1991:
En busca de alianzas
Desde la implementación de las Zonas Económicas Exclusivas, la industria pesquera se vio abocada a asumir un proceso de internacionalización. La 'privatización' de las zonas de pesca obligó a la búsqueda de nuevas formas de gestionar y acceder a los recursos pesqueros. Las sociedades mixtas comienzan a constituirse como un pilar de entendimiento entre los países poseedores de recursos y las empresas propietarias de la tecnología y el know-how.

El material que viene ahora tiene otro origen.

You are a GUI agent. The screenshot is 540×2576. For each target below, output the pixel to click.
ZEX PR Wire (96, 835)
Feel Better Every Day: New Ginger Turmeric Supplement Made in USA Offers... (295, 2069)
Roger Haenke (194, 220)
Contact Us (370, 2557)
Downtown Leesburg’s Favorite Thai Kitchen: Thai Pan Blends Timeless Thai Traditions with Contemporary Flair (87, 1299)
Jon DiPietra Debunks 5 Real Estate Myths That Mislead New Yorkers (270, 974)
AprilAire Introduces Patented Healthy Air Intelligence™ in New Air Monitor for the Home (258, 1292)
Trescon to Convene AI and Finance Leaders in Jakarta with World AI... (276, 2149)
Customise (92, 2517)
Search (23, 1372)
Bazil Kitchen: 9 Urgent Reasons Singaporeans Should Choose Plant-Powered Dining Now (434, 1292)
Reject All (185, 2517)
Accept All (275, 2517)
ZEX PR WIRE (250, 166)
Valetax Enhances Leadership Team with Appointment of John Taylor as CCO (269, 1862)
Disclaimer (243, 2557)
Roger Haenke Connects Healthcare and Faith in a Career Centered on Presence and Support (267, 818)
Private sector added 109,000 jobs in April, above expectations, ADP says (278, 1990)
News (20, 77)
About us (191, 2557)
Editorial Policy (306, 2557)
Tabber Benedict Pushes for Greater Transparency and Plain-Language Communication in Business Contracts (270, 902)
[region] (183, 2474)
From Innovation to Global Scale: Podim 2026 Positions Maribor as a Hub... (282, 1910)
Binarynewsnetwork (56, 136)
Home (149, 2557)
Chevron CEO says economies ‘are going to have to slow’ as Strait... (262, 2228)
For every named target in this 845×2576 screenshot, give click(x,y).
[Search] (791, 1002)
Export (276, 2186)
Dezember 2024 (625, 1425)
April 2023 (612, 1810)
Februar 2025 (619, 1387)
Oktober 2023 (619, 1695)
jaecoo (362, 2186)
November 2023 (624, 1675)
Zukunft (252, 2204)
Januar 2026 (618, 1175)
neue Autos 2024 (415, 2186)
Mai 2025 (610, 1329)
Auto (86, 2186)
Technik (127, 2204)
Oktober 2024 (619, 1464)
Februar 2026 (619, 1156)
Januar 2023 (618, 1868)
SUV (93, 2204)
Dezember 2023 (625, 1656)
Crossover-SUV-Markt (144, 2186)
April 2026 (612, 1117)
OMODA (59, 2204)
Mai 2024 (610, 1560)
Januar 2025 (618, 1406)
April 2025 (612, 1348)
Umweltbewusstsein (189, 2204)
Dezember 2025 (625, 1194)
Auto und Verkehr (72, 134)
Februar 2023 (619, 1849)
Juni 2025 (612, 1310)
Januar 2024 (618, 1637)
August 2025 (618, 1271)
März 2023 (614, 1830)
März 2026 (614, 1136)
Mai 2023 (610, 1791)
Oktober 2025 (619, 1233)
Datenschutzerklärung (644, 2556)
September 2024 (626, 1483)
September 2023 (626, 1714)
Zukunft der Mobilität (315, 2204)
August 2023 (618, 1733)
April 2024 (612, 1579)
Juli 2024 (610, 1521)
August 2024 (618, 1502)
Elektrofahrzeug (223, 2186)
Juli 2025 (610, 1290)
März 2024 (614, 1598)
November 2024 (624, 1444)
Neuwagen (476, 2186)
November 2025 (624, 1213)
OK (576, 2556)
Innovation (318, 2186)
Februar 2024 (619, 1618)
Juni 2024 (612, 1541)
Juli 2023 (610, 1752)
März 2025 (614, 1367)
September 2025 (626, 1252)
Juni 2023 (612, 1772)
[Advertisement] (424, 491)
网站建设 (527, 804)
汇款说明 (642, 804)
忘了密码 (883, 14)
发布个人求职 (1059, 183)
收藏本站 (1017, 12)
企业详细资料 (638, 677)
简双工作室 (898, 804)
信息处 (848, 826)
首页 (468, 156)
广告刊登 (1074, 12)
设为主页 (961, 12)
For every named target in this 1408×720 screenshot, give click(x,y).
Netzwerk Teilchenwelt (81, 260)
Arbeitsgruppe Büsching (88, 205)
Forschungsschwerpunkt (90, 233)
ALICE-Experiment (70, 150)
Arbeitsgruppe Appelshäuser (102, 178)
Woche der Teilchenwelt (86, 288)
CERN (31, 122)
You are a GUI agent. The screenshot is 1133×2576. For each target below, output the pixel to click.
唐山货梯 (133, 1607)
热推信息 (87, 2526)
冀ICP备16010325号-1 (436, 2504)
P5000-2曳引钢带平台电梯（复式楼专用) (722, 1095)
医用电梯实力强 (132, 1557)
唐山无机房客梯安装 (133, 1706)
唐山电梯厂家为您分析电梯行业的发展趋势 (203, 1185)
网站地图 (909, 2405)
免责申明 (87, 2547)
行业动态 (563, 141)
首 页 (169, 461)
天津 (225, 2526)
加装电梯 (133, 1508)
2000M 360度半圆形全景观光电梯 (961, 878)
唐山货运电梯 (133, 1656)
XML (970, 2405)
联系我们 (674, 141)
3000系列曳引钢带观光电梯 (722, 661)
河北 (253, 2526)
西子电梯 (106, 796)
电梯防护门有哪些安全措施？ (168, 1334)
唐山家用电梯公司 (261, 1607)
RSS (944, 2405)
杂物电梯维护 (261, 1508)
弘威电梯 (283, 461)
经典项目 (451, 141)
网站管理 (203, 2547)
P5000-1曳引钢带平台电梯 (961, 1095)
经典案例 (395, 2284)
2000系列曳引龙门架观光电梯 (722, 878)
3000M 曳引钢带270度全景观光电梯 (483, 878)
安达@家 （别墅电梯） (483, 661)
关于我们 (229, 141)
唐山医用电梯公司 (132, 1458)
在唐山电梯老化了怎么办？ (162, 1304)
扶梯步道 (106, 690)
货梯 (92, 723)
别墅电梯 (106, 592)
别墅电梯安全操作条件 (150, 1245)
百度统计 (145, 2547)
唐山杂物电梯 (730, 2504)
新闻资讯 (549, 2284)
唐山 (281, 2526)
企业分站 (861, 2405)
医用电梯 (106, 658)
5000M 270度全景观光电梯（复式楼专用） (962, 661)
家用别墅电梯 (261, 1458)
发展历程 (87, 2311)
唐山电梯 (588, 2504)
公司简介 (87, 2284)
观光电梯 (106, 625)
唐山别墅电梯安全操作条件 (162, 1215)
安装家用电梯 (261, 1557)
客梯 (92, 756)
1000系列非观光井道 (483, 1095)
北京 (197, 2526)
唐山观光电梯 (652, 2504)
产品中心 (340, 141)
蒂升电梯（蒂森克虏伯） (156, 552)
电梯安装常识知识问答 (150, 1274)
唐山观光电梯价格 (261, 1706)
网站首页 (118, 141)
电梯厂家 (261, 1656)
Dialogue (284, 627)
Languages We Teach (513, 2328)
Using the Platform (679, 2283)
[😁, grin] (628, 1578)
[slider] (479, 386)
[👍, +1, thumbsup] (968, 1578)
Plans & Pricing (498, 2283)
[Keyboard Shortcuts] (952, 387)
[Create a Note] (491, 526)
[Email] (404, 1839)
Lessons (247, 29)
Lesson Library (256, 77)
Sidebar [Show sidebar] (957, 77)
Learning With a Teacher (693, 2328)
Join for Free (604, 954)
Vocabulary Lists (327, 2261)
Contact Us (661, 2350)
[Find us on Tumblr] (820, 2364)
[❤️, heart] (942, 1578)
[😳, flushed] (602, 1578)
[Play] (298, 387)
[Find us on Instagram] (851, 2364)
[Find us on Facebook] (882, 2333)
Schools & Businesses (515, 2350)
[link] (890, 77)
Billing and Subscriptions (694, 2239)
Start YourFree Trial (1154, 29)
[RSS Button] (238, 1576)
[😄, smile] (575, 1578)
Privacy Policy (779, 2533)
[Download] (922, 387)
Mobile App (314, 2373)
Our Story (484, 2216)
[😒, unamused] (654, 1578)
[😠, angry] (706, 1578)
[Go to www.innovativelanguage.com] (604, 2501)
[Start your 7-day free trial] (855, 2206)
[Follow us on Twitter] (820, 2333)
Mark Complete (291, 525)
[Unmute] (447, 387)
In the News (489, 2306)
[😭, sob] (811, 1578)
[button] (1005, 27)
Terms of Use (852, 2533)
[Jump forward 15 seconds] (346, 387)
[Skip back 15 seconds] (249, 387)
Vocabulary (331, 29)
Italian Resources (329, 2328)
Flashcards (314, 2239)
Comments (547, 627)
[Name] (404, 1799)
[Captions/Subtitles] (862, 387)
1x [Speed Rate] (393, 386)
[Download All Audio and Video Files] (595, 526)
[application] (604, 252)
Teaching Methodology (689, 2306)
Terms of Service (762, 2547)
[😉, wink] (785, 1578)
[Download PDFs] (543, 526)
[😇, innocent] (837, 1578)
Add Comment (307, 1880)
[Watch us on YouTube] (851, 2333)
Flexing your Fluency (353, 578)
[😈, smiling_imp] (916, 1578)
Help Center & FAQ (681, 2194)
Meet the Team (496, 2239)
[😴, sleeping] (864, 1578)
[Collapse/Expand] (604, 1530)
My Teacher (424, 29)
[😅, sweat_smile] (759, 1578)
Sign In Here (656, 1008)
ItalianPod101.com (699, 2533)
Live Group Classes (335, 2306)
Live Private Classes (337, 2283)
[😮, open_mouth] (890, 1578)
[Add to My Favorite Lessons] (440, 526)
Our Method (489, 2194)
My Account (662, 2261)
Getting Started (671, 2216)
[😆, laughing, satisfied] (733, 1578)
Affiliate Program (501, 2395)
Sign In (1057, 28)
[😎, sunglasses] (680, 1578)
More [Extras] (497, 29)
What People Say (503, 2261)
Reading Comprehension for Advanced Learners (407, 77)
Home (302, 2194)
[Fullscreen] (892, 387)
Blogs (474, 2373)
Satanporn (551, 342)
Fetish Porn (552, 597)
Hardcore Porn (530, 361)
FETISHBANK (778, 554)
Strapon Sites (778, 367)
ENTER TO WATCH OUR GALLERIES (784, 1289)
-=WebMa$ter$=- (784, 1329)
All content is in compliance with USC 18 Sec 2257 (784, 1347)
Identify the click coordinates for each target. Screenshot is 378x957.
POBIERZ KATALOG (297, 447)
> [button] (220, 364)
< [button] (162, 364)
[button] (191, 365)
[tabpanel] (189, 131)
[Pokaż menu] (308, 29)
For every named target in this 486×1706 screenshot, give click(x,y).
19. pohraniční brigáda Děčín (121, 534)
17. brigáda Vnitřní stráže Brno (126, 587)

Este proceso de internacionalización imparable quedó perfectamente constatado en la edición de la World Fishing Exhibition VIGO 1991. Los países latinoamericanos como Chile, Argentina, Brasil, Ecuador o Perú así como los africanos: Marruecos, Angola, Namibia, etc., generaron las mayores perspectivas de negocio. Al tiempo que se interesaban por la adquisición de tecnología que les permitiese explotar los recursos, ponían sobre la mesa nuevas oportunidades para el sector pesquero comunitario. Las representaciones de Perú o Colombia se extendieron ampliamente sobre las bondades de sus nuevas leyes de inversión extranjera; otras delegaciones, como las de Birmania, Senegal, Nigeria, Venezuela, Mauritania, India... ofrecían abiertamente la constitución de sociedades conjuntas.
Abriendo
mercados
El balance ofrecido por la organización en la jornada de clausura de la World Fishing Exhibition VIGO'91 habla por sí solo: 660 empresas de más de 30 países; 30.000 m2 de exposición; más de 138.000 visitantes, entre profesionales y público en general. Suecia, Holanda, Reino Unido, Dinamarca, Noruega, Irlanda e Italia acudieron con pabellón nacional pero la lista de países participantes incluía estados como Bangladesh o Tailandia. La internacionalización de la Feria quedó totalmente patente con estas cifras puesto que de los 450 stands contratados el 55% eran extranjeros. Los avances electrónicos fueron, sin duda, las grandes estrellas de la Exposición.